1LT Whatshisname had evidently been sick that day in Basic School, and never remedied the lack of that lesson. So he began, with increasing fury and personal offense at each new lump of crud, mud, and rust, to berate the young LCpl in a parade ground voice audible for some number of grid squares distant. LCPl Whocares, being a dutiful young ranker, stood there and took it.
The final summation of the inspection was 1LT Whatshisname's solemn promise that LCpl Whocares would do extra duty to get all his gear in shape, and for his previous lack of attention, would suffer a stint of 30 days of mess duty regardless of how little time he had left in the Corps, so help him God, signed 1LT Whatshisname.

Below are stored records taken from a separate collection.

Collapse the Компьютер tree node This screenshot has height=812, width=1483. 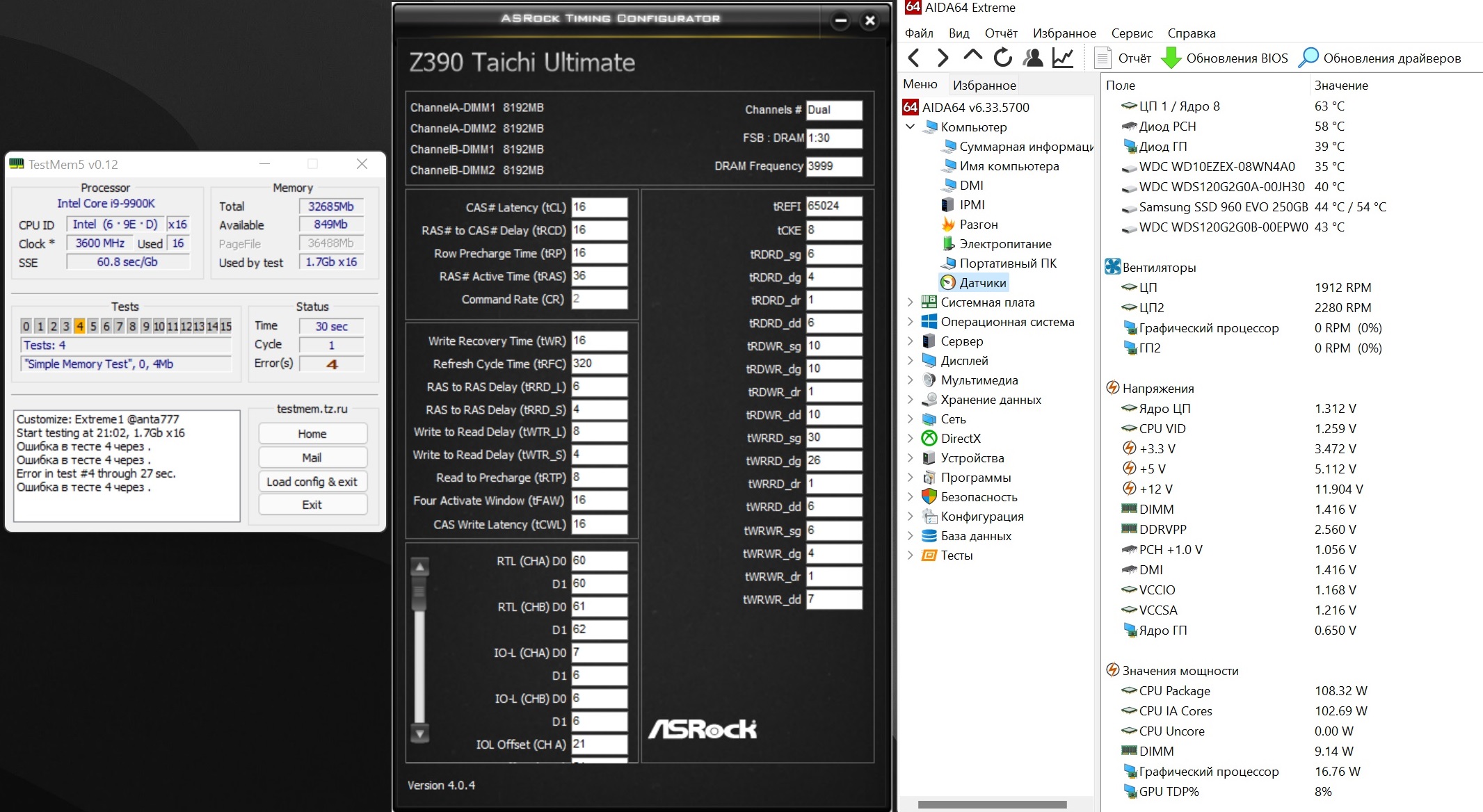[910, 127]
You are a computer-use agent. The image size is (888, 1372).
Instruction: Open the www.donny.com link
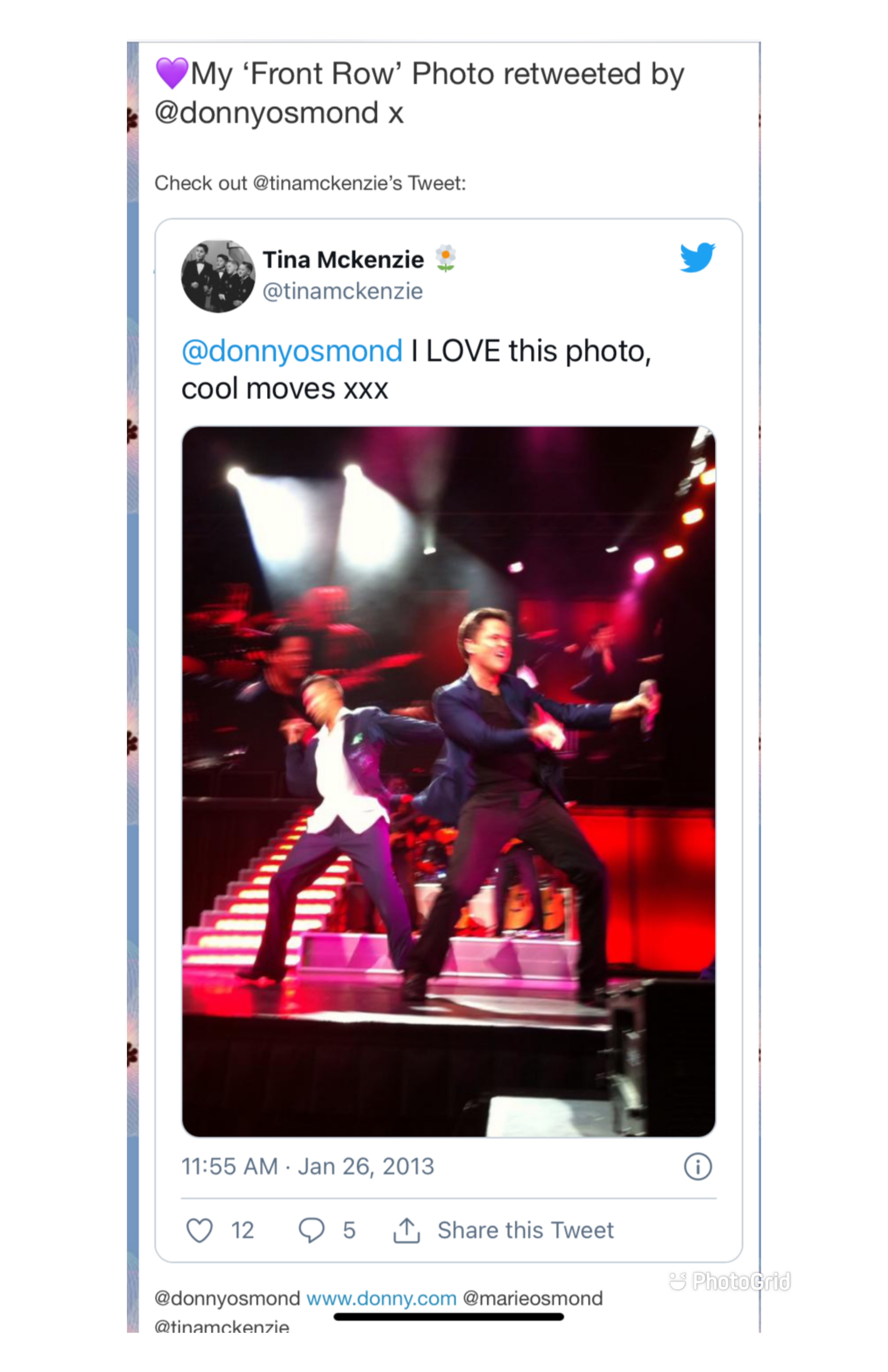pos(381,1298)
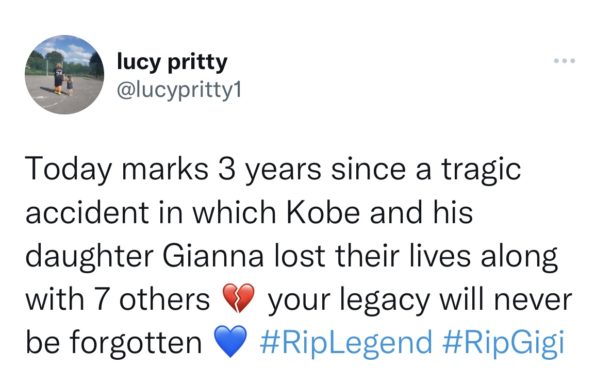Click the word 'Kobe' in the tweet
The width and height of the screenshot is (595, 384).
click(x=322, y=212)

Well, LCpl Whocares wasn't a bad Marine, just poorly led. And 1LT Whatshisname - and every other Lt. in the battalion - was about to get the Mother Of All Lessons on how not to be led.
Some number of weeks and further pre-inspections later, we stood out for the CG. LCpl Whocares' previously ratty gear was now immaculate, as multiple re-checks had demonstrated to one and all. 1LT Whatshisname was feeling pretty good about his leadership in this matter.

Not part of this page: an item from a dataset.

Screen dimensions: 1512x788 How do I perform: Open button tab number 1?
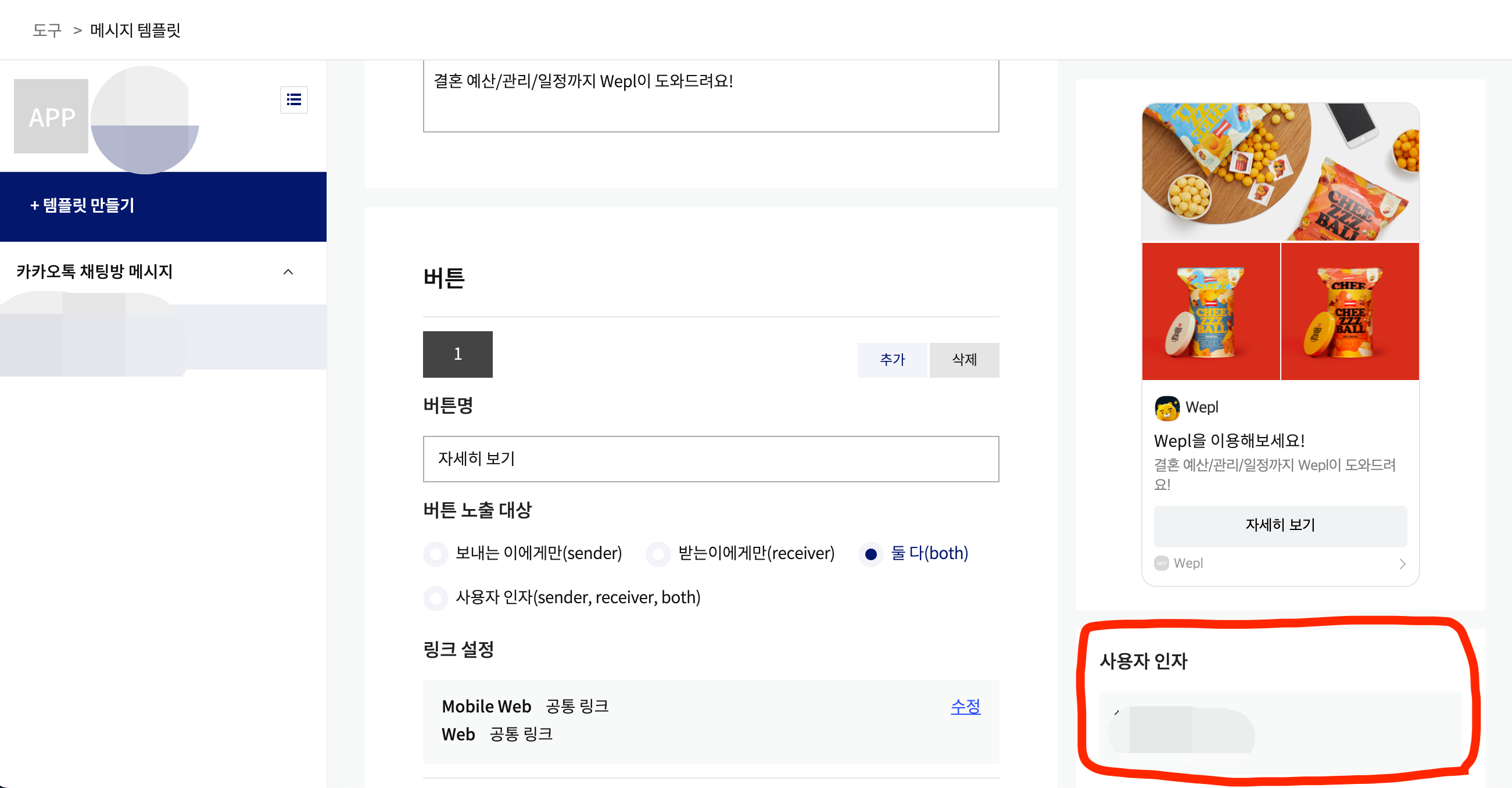point(457,354)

What he didn't take into account was that berating your juniors publicly for so small a sin was going to come back and bite him in the backside due to any Marine's inate wiliness and skills of adaptation, let alone pure meanness when unfairly provoked.
LCpl Whocares waited until 15 minutes before The Big One, the actual CG, to take all his immaculate truck gear, put it in his car trunk, and pull out his specially collected assemblage of spare chains, jack, tools, and other truck paraphernalia, marinated in sea water and sewage for all the subsequent weeks, and lay it out precisely according to regulations on his truck tarp.

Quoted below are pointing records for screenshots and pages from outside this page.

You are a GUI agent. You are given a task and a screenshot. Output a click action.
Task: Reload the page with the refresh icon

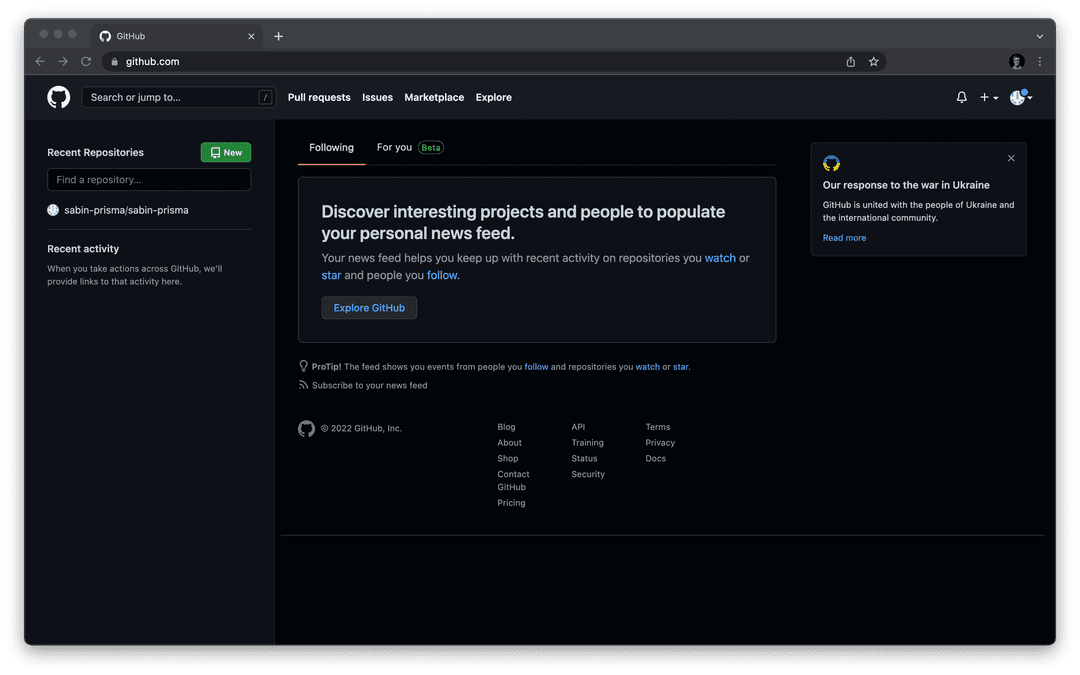click(86, 61)
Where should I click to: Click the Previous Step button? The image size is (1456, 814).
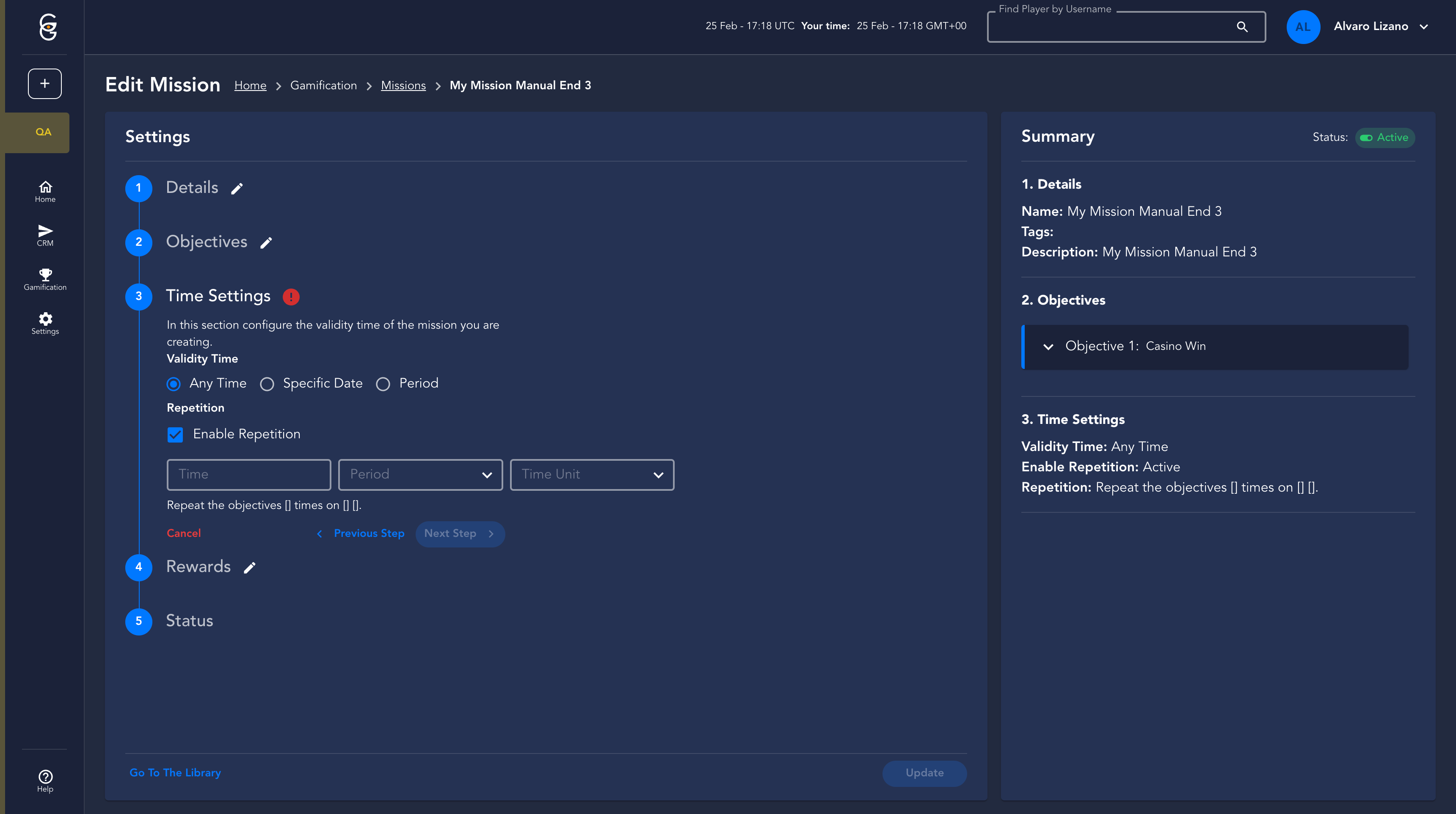tap(361, 533)
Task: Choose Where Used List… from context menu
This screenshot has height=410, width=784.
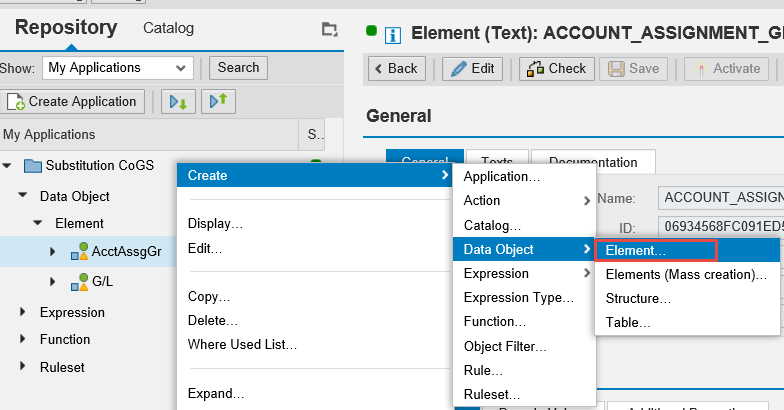Action: coord(242,345)
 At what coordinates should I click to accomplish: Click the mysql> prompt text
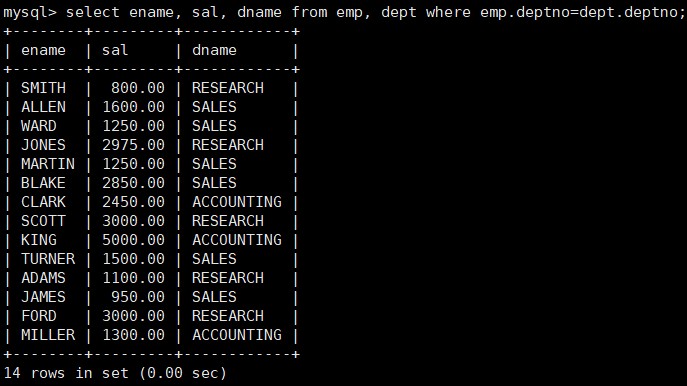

When the full bird colonel in charge of the division's Motor Transportation pools came by with his sergeant major and got to the rusted, smelly, green and orange thing that vaguely resembled a truck safety chain, the fireworks started. And I mean skin-color-changing, full-volume fireworks.
Still being a good Marine, LCpl Whocares took his lumps.
Unfortunately, so too did his officer.
Battery Motor Transport Officer 1LT Whatshisname.
The officer who was supposed to have insured compliance with all applicable Battalion, Regimental, Divisional, and Marine Corps Regulations regarding proper maintenance of truck equipment.
LCpl Whocares, for his sins, got assigned to mess duty to salve the Division Motor T Col.'s apoplectic rage. Which duty LCpl Whocares was going to get handed anyways.
But 1LT Whatshisname got a subsequent Officer Efficiency Evaluation that permanently ended his hopes of further rise in the Marine Corps, and thus any hopes of a career in it. All because he couldn't figure out that chewing out a young Lance Corporal of Marines in front of 200 of his closest friends and buddies probably wasn't the wisest course of action to take to correct a deficiency.
Thus manifested Axiom Number Three:
Men have to be led, not driven like oxen.